» **WRITTEN EXERCISE**:
Copy out, character for character, the lines of the data from the one containing "Click the Interviews" through the one containing "This screenshot has height=862, width=1400.", both included.

-------- DATA TO PROCESS

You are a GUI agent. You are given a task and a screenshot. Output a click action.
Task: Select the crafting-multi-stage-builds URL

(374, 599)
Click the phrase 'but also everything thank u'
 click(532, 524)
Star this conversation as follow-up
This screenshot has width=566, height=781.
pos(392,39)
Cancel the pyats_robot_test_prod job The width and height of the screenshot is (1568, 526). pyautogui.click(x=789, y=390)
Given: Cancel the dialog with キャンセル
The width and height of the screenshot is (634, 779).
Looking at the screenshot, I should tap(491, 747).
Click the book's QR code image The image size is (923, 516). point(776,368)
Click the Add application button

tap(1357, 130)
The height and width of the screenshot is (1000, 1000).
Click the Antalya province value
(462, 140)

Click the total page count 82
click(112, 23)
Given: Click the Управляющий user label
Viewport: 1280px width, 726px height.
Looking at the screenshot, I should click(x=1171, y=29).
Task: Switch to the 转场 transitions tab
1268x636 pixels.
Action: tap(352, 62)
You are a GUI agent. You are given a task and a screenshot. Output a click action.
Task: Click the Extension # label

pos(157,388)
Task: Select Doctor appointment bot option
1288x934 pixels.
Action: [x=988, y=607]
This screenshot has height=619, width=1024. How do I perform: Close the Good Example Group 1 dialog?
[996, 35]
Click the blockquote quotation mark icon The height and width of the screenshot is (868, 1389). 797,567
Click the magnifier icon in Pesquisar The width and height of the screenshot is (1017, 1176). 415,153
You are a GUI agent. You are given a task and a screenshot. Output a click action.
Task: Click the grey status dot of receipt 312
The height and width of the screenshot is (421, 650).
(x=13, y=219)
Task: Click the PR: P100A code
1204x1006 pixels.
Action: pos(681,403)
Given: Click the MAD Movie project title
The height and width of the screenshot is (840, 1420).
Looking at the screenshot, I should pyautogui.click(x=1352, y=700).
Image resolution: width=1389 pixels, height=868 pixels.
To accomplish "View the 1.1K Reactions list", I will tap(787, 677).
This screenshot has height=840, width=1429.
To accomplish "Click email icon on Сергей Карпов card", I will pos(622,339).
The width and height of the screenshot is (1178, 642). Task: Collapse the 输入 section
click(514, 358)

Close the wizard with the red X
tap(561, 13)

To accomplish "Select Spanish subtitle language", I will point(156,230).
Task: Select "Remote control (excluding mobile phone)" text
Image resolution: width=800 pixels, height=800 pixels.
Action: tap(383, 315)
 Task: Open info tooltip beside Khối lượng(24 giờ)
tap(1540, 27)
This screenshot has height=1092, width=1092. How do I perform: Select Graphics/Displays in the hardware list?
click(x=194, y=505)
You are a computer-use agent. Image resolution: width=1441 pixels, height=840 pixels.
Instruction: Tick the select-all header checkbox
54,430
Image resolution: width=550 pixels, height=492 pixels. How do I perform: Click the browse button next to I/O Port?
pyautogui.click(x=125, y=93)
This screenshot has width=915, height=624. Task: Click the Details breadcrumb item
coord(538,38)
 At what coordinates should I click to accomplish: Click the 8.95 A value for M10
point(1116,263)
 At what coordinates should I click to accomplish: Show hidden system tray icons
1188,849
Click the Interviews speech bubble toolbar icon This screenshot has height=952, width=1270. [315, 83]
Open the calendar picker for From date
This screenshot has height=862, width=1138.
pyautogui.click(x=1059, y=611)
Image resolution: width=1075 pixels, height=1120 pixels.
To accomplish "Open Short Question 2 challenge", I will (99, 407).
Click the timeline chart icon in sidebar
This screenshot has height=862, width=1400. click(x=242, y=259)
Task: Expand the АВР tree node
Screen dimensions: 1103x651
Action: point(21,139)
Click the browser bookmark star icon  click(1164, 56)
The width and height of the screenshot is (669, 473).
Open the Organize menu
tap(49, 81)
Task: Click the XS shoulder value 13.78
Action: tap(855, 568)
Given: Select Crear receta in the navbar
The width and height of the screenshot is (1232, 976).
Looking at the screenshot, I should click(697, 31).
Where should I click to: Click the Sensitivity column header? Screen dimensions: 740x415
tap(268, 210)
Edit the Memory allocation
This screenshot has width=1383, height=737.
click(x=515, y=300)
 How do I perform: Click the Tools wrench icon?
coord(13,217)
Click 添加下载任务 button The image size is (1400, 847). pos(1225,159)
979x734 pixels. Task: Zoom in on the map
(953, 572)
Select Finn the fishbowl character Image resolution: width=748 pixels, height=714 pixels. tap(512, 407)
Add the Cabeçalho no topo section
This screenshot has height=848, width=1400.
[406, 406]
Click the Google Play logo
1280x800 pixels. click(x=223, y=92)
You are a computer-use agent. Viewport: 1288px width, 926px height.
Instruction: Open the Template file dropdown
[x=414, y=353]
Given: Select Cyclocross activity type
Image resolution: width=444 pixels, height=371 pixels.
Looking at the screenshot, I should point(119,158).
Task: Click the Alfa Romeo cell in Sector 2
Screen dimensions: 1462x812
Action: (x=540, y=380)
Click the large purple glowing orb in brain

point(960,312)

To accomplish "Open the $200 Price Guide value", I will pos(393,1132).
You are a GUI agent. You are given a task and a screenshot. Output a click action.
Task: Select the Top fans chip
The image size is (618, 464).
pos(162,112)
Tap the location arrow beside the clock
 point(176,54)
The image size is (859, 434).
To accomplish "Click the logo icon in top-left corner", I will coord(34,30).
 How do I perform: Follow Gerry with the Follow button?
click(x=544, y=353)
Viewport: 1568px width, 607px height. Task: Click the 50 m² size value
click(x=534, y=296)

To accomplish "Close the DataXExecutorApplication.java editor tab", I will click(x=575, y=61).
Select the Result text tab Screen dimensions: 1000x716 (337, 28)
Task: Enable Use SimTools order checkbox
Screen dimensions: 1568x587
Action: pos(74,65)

----------------

» **SOLUTION TO THIS EXERCISE**:
Click the Interviews speech bubble toolbar icon This screenshot has height=952, width=1270. [315, 83]
Open the calendar picker for From date
This screenshot has height=862, width=1138.
pyautogui.click(x=1059, y=611)
Image resolution: width=1075 pixels, height=1120 pixels.
To accomplish "Open Short Question 2 challenge", I will (99, 407).
Click the timeline chart icon in sidebar
This screenshot has height=862, width=1400. click(x=242, y=259)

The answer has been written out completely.